(Extracted data entries)
>>>>>
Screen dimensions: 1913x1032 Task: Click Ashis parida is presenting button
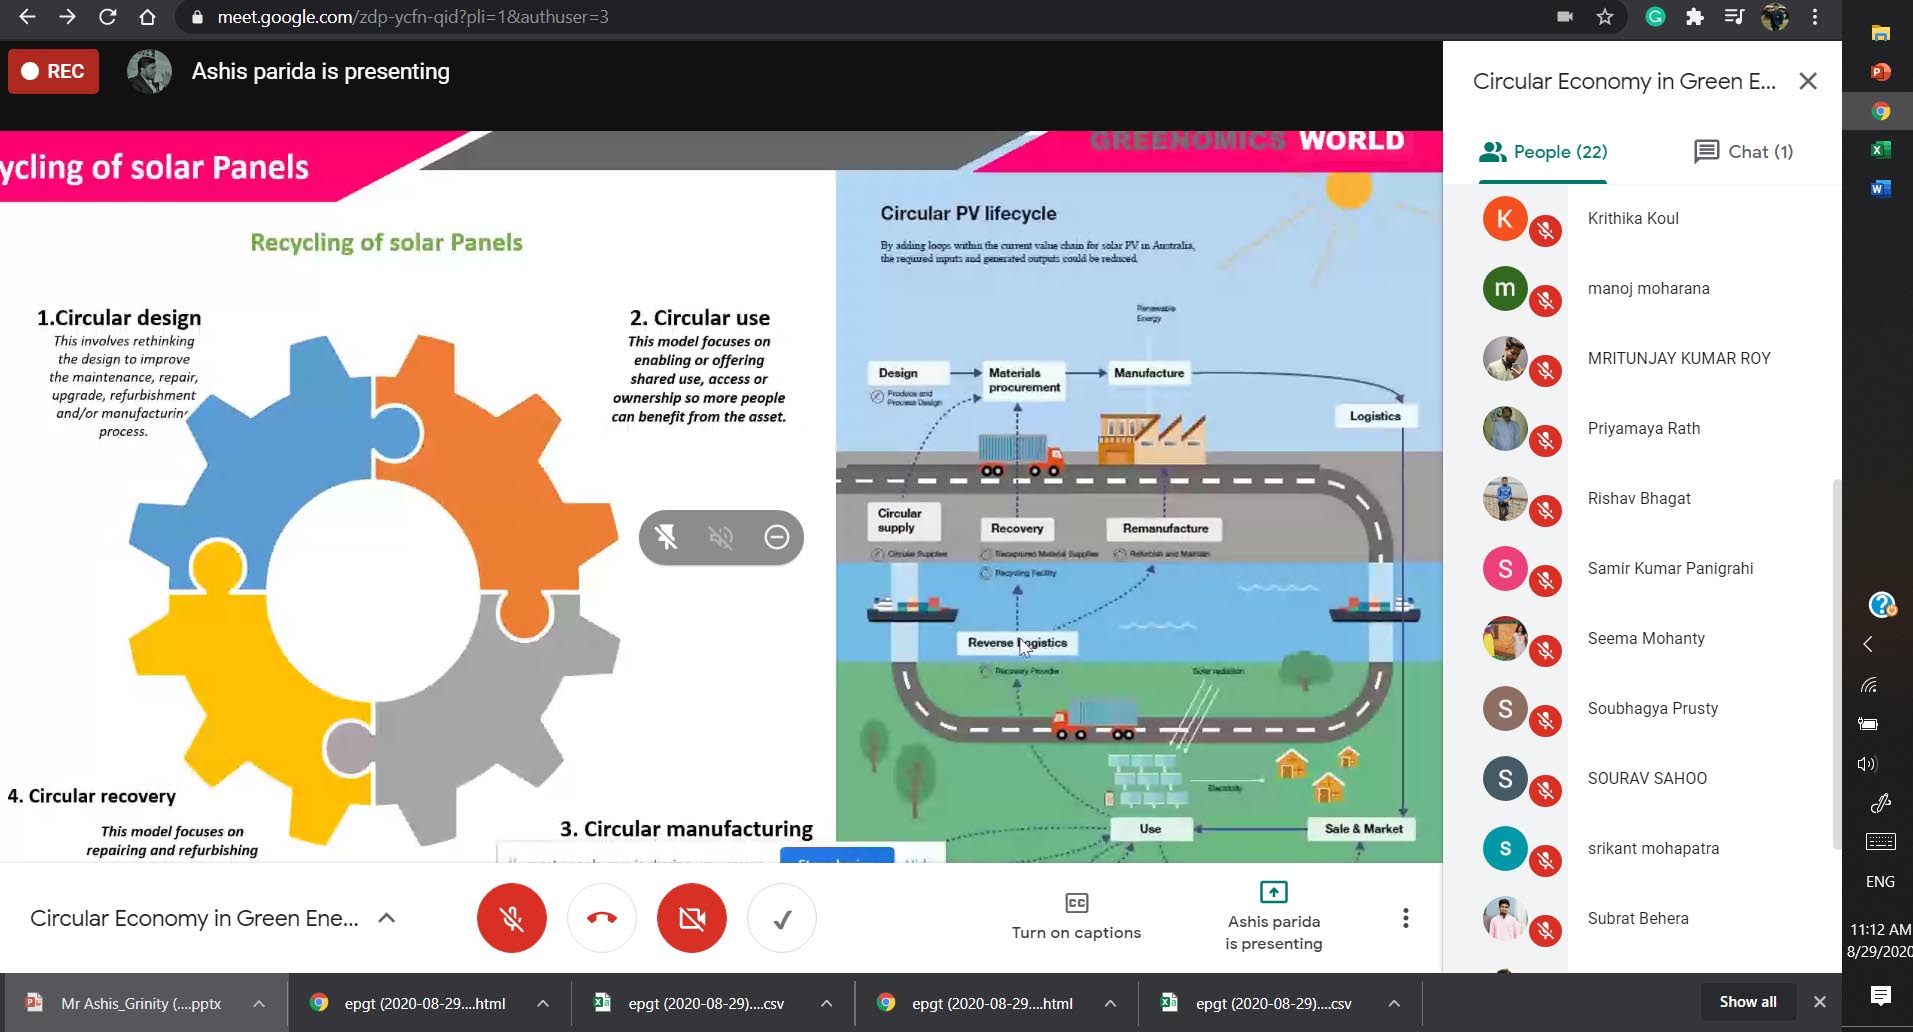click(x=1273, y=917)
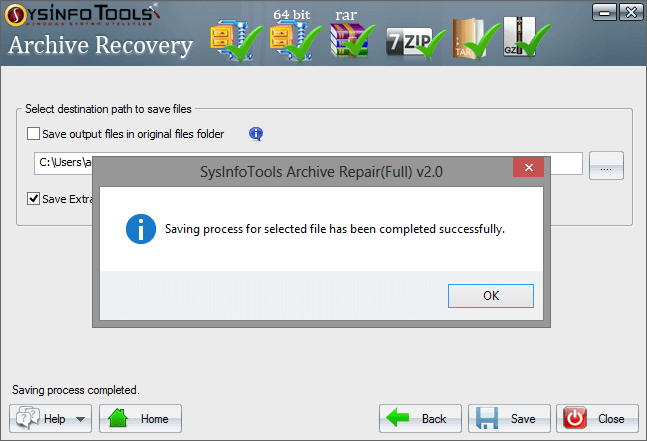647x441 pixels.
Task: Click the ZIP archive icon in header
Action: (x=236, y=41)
<<<<<
What is needed here is an exact transcript of the data above, pictures excluded.

▶ _RESULT_
Screen dimensions: 1913x1032 Task: Click Ashis parida is presenting button
click(x=1273, y=917)
647x441 pixels.
Task: Click the ZIP archive icon in header
Action: (x=236, y=41)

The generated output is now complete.